I want to use a controller that has a different name to the model it uses. Can i do this in rails? Something like

class FooController < ApplicationController   model => "AModelWithALongClunkyName"

...

?? Ie, to override rails configuration in this instance?

Never mind, i managed to figure it out: my problem was actually with resource_this, which was generating my controller methods. I just needed to pass a :class_name option to resource_this.

In general it's worth knowing that the controller-model linkage is essentially arbitrary. Controllers are just objects, and models are classes. All model classes are visible to all controllers. You have to decide how you want your domain controlled -- that is, how the gears work between your controller layer and your model layer. There are some high-level conventions and bundled behaviors, like resource routing, that save you from having to think it through completely from scratch every time, but it's still always under your control.

David

I think one of the weaknesses in the RoR community right now is that everyone has just assumed that the default scaffolding for RESTful resources is THE way that resources are supposed to be viewed. There has not been a very good explanation (at least not one that anyone has listened to) that resources are addressable objects of any type. As such they do not necessarily map 1-1 with domain models. As I have pointed out previously, the restful_authentication plugin makes the point by manipulating a 'session' object that has no domain model -- it's purely a notional resource that relates to the user logged into the site.

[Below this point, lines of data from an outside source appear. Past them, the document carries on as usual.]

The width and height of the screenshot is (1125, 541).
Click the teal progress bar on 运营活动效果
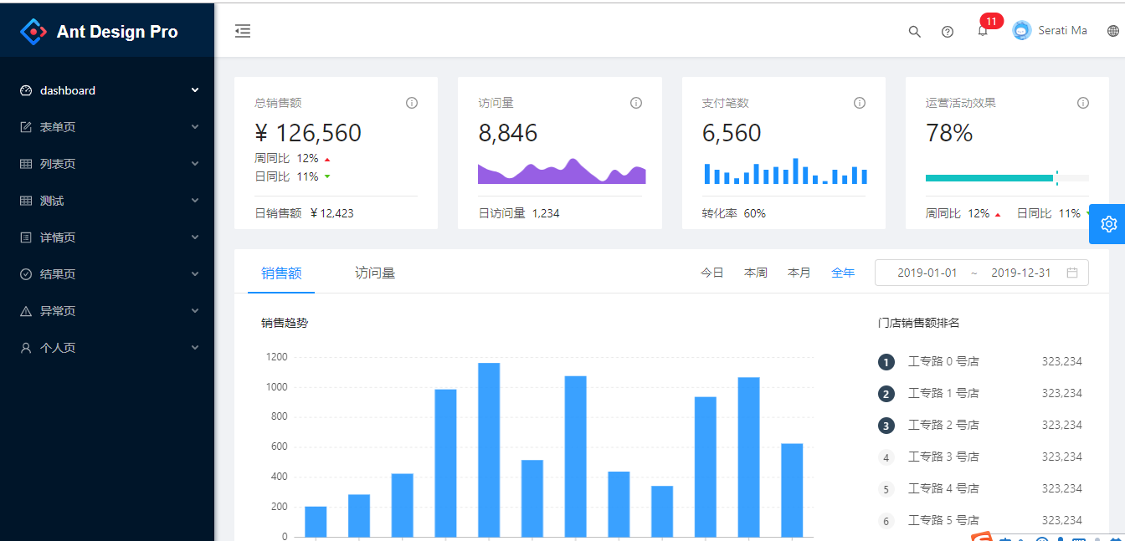(x=988, y=177)
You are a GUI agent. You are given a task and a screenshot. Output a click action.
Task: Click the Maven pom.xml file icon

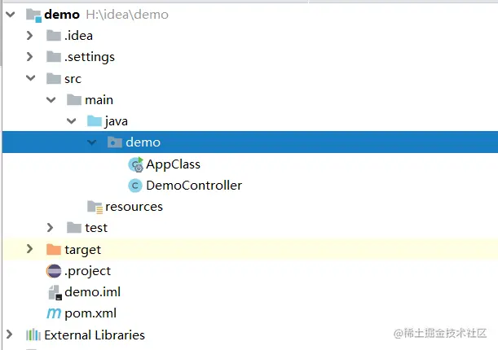54,313
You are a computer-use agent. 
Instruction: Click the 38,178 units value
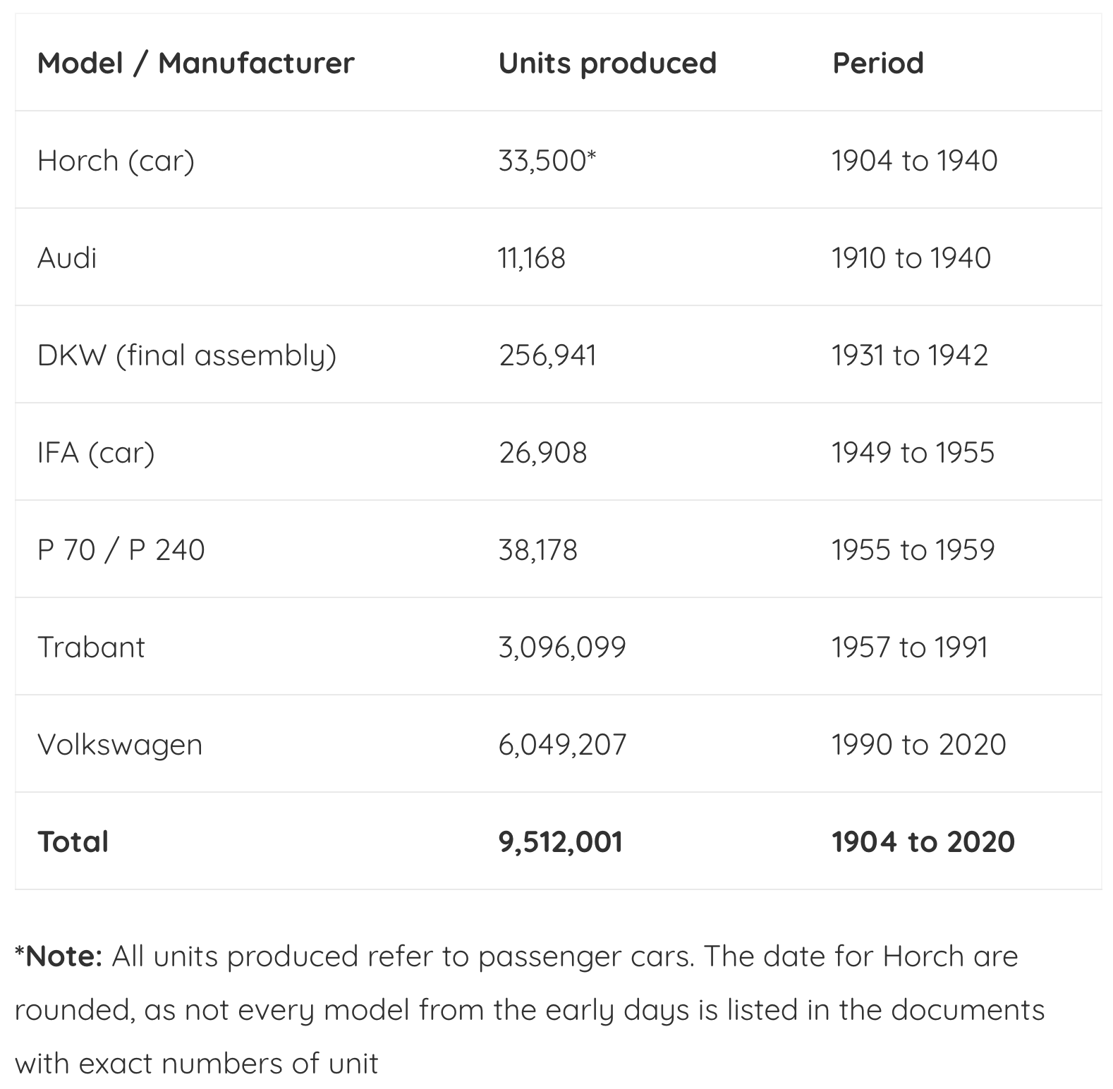point(537,550)
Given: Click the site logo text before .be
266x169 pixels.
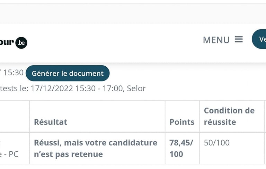Looking at the screenshot, I should [7, 42].
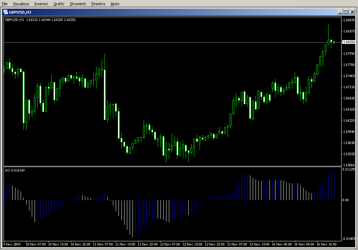Click the 10 Nov 07:00 time axis label
This screenshot has width=358, height=250.
[36, 244]
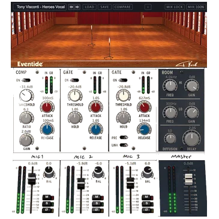
Task: Click the COMPARE button
Action: click(122, 7)
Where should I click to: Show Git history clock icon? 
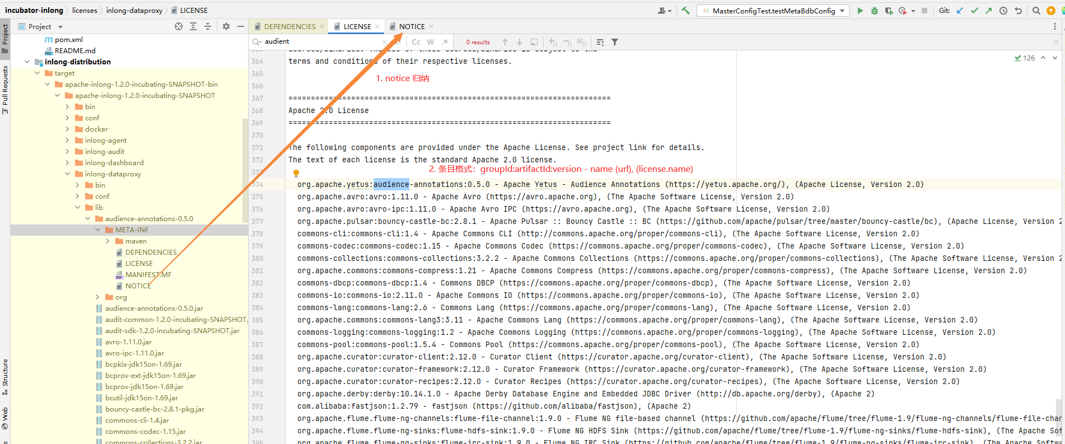click(1003, 11)
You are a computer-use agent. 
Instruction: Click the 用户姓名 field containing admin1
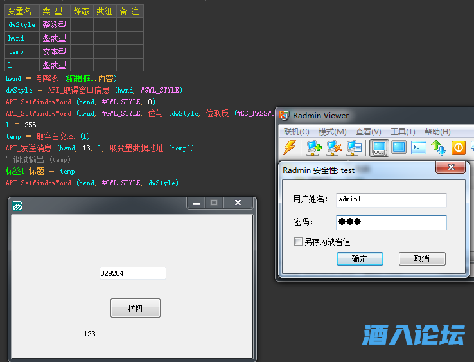point(391,199)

The scaffolding is a simplifying step, but it's not the only way. As David says, the choice is yours.

AndyV wrote:

I think one of the weaknesses in the RoR community right now is that everyone has just assumed that the default scaffolding for RESTful resources is THE way that resources are supposed to be viewed. There has not been a very good explanation (at least not one that anyone has listened to) that resources are addressable objects of any type. As such they do not necessarily map 1-1 with domain models. As I have pointed out previously, the restful_authentication plugin makes the point by manipulating a 'session' object that has no domain model -- it's purely a notional resource that relates to the user logged into the site.

The scaffolding is a simplifying step, but it's not the only way. As David says, the choice is yours.

That's all too true. My problem (and maybe others) is that i dove into the REStful stuff without fully understanding it (like they did with Rails) and so tended to slavishly copy the examples in every situation, which of course isn't advisable.

Thanks a lot guys.

Yep. Many people seem to have a mindset that resources ARE models, but to my mind resources are really aspects of controllers.

I'd say that resources are controllers, except that in general a controller (can) represent(s) both a collection of resources and the individual elements in that collection.

While it's natural to use a(n) (ActiveRecord) model to implement persistent resources, it's by no means the sole implementation.

Maybe we should have pitched a "What the heck is a resource" talk for RC08!